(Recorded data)

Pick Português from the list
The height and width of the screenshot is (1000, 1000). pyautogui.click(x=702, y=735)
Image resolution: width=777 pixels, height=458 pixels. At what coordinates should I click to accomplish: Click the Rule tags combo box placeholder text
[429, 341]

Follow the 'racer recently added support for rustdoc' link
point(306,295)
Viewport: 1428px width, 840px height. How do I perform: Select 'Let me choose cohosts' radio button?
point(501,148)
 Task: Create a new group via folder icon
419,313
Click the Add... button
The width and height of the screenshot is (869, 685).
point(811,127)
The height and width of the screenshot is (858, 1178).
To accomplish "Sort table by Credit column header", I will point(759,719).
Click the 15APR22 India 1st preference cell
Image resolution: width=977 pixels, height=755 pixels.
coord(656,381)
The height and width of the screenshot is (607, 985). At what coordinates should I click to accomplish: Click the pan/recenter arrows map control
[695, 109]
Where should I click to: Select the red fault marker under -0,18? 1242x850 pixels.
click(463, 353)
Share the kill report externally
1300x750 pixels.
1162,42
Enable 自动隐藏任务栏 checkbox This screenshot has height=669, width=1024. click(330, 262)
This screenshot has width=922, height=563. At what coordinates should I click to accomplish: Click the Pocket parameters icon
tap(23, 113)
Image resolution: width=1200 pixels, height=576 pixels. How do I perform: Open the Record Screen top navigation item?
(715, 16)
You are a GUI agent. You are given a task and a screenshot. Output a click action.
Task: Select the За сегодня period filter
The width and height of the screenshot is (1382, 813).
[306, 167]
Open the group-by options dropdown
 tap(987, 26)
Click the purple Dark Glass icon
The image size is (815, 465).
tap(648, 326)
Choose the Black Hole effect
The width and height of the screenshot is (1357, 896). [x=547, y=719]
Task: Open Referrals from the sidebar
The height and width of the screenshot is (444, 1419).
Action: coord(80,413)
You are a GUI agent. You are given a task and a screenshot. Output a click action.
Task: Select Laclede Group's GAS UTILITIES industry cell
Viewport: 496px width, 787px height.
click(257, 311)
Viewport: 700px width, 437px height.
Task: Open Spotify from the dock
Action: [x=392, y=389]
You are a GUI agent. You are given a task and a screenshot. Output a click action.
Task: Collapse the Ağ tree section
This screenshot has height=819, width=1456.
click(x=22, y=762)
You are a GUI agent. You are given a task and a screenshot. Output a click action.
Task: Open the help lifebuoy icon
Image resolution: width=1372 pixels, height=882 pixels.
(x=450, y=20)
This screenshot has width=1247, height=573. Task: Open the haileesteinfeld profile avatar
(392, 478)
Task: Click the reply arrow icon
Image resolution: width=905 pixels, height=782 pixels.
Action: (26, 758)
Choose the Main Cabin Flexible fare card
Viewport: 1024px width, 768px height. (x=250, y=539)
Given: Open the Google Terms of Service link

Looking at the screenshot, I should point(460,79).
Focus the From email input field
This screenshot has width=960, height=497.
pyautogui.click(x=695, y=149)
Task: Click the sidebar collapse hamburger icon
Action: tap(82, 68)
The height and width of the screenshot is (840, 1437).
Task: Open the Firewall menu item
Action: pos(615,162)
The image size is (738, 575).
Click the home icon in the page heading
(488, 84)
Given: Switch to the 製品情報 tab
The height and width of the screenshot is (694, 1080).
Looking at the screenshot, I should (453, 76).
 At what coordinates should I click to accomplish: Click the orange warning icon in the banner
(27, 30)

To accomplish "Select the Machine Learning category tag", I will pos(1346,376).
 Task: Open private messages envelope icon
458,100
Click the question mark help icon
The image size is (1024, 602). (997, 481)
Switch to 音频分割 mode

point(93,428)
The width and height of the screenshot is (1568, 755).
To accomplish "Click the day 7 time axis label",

> **What is expected**
In the records above, find the lines containing "cell" and copy them.

> **Response area**
Click the 15APR22 India 1st preference cell
Task: Select Laclede Group's GAS UTILITIES industry cell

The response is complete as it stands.